A gap has opened between what stock traders and credit traders think about Nvidia, and it may matter more than Tuesday’s quiet rally in the S&P 500. The index closed up 38 basis points, a move driven more by falling implied volatility than by conviction.
Nvidia’s credit warning
Nvidia rose roughly 4% on Tuesday while its five-year credit default swap spread widened to 60.6 basis points. That spread has climbed from about 42 basis points on June 22 to more than 60 by July 14, even as the shares moved from around $192 after bottoming on June 26 to about $211 on Tuesday.
Widening CDS spreads usually track falling stock prices, so the two readings point in opposite directions. According to Kramer: “Something, therefore, appears misaligned in the market.” Either the spread tightens again, or the concern in the credit market eventually reaches the share price.
Cooler inflation, hawkish Warsh
The CPI report came in cooler than expected on both the headline and core measures, which pulled Treasury yields lower. The move was sharpest at the front end, with the 2-year yield losing eight basis points to close near 4.20%.
Yet Fed Chair Kevin Warsh struck a hawkish note in his House testimony, arguing that inflation remains too high and that more must be done to reach the Fed’s target. That raises a question the analyst poses directly: has the market priced in the possibility of another rate hike? Kramer notes the 2-year yield could move toward the 4.35%-4.40% range from here.
Yen keeps sliding
The dollar barely gave ground against the yen despite the softer inflation print. The yen strengthened by just 12 basis points, with USD/JPY closing around 162.25.

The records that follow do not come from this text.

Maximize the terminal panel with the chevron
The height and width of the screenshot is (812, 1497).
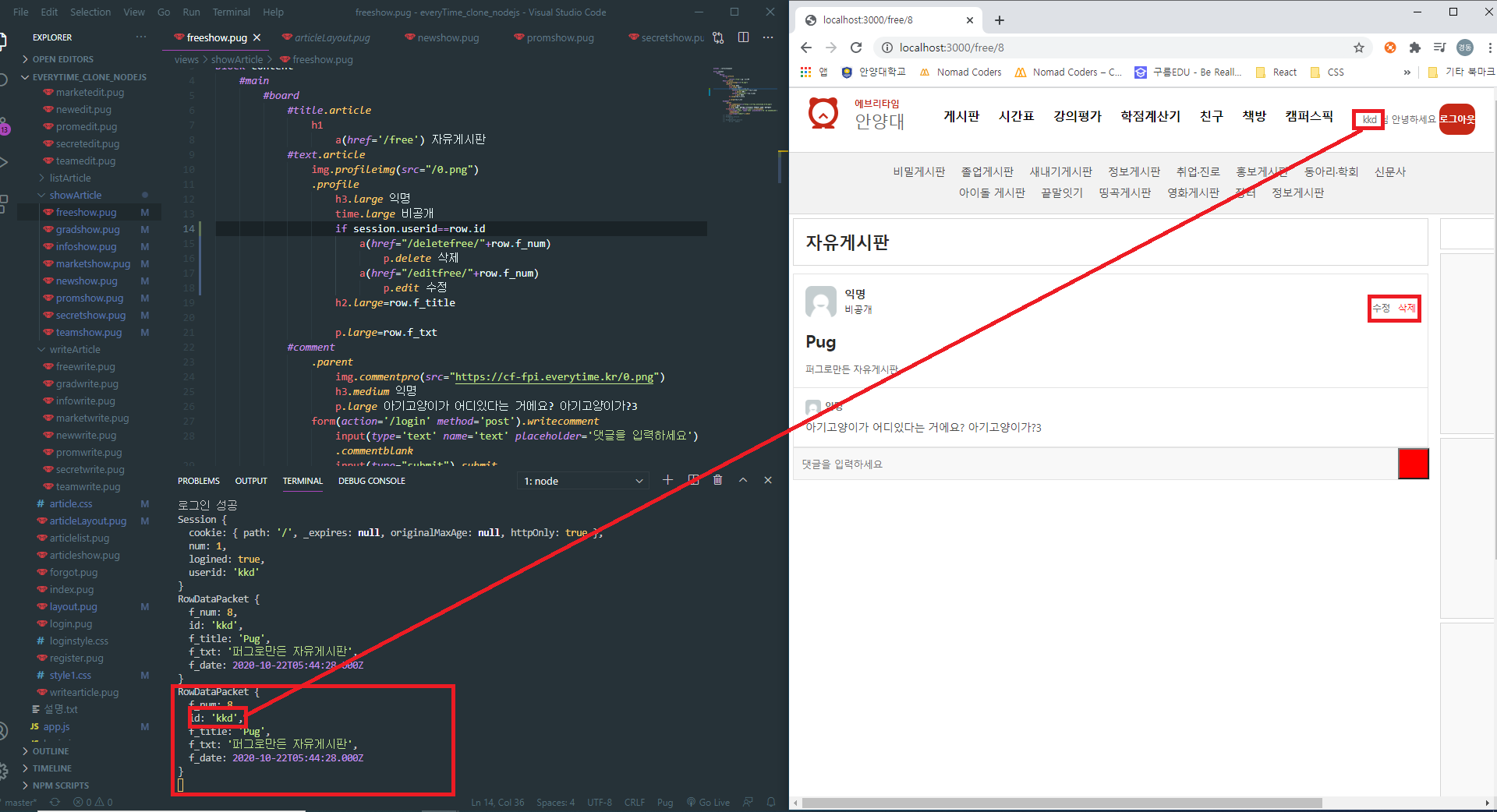tap(743, 480)
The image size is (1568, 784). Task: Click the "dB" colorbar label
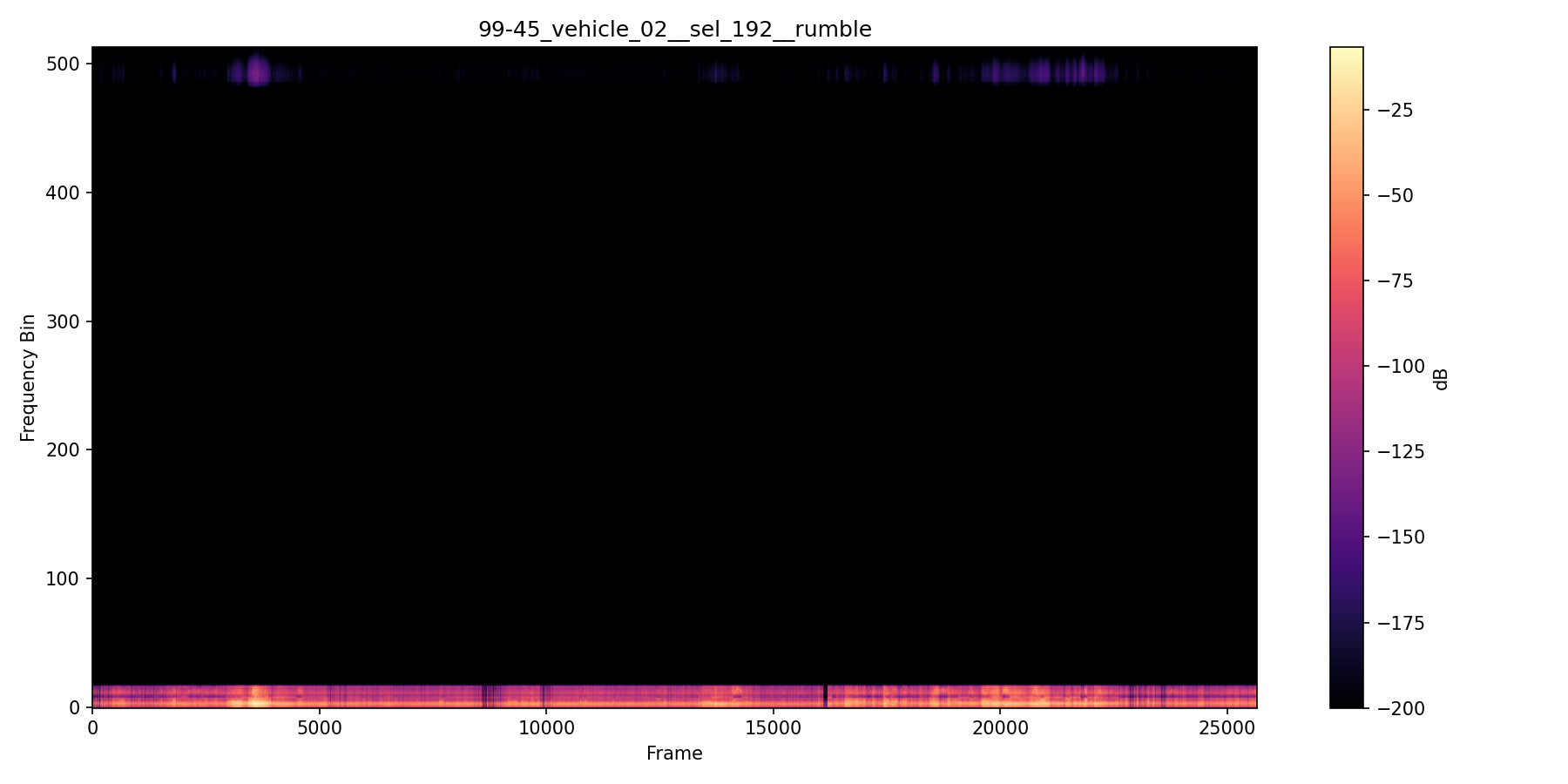click(x=1439, y=377)
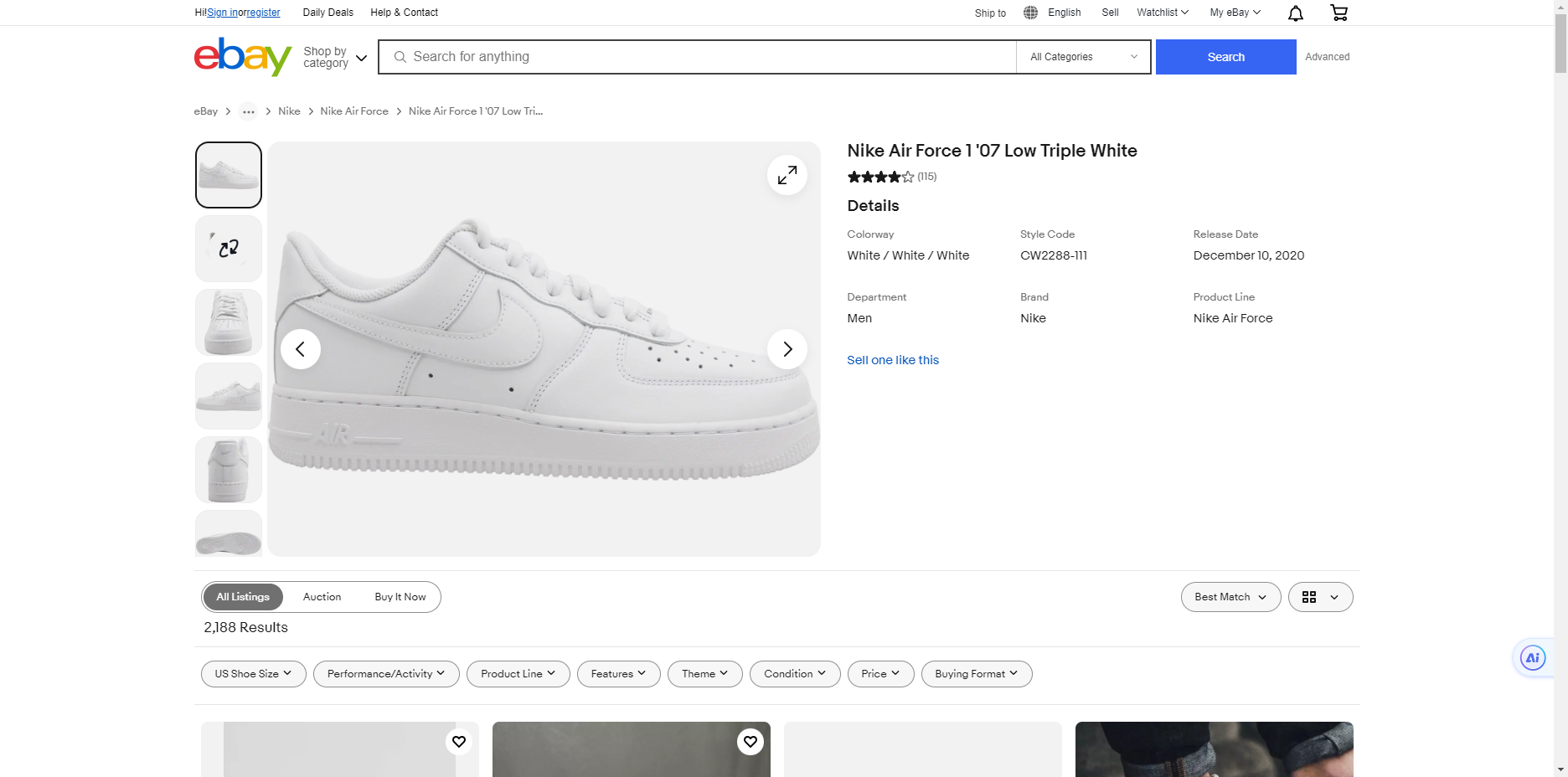1568x777 pixels.
Task: Show next product photo using right arrow
Action: point(787,348)
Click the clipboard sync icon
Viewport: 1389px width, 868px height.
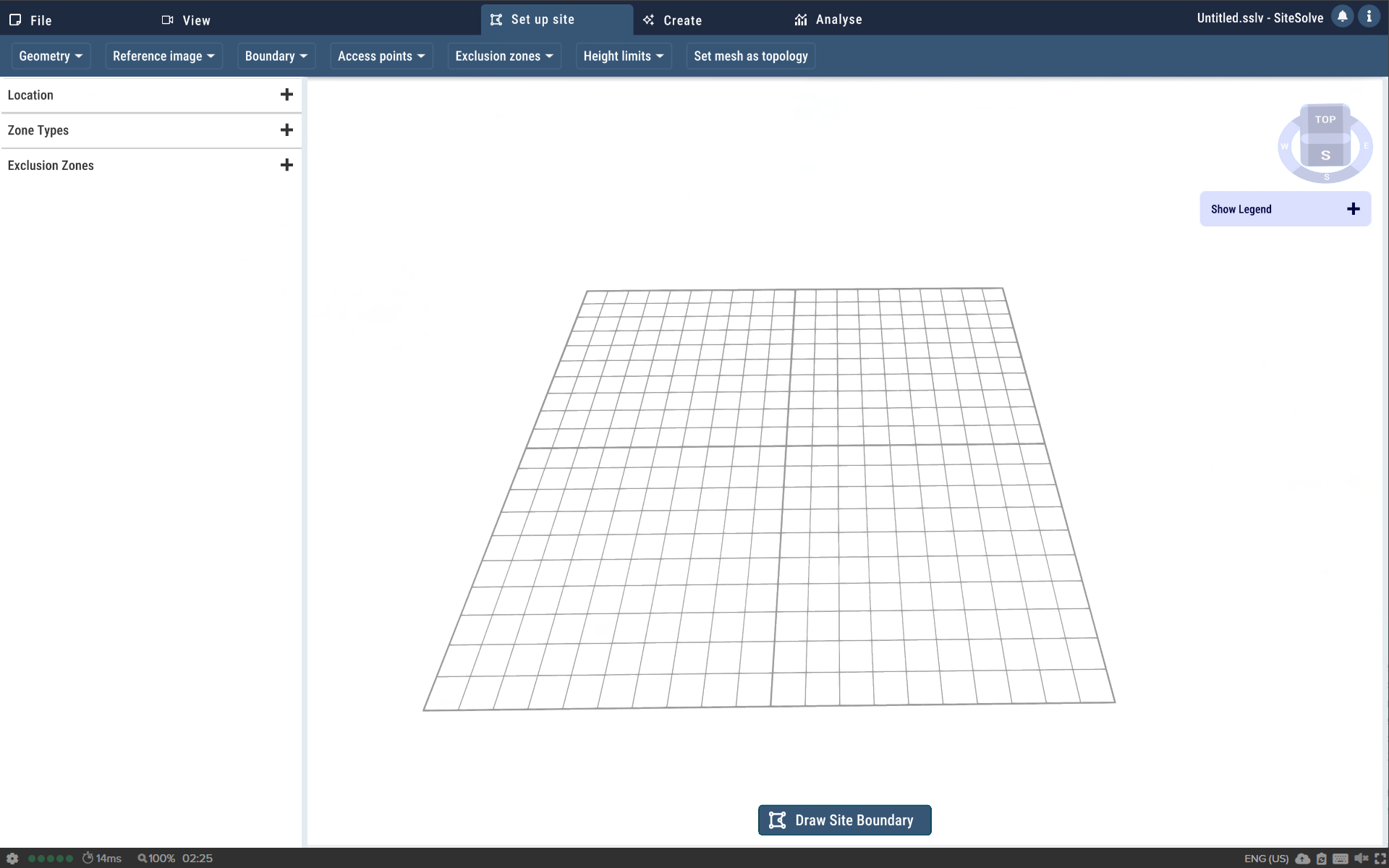coord(1322,859)
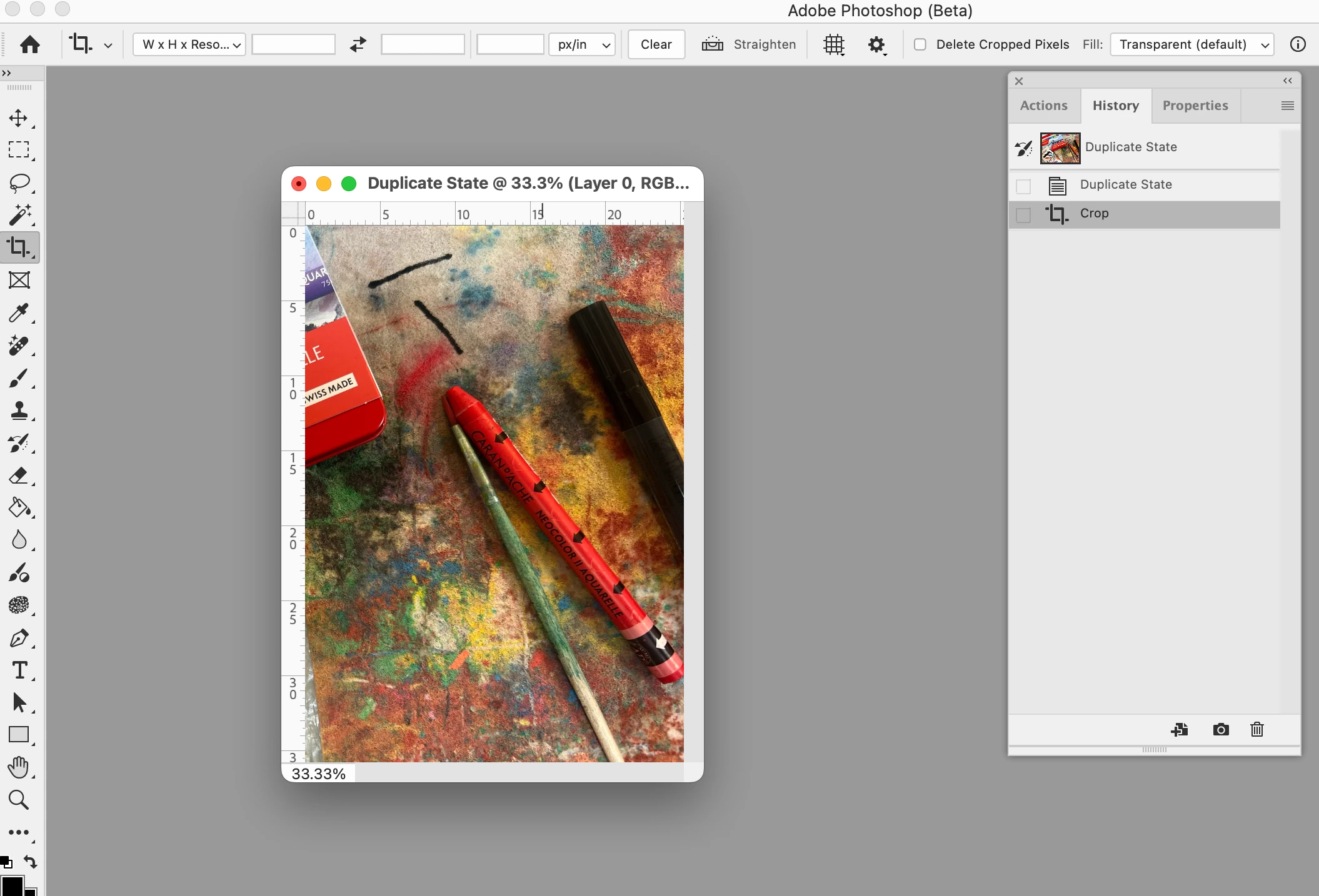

The pair has hugged its 10-day and 20-day moving averages, and Kramer argues the path of least resistance still points toward a weaker yen. A breakout above the 162.50 area could send USD/JPY toward 166, a level last seen in the mid-1980s. On Nvidia, Kramer’s read is blunt: if the credit market is picking up something equities have missed, the recent rally is unlikely to last.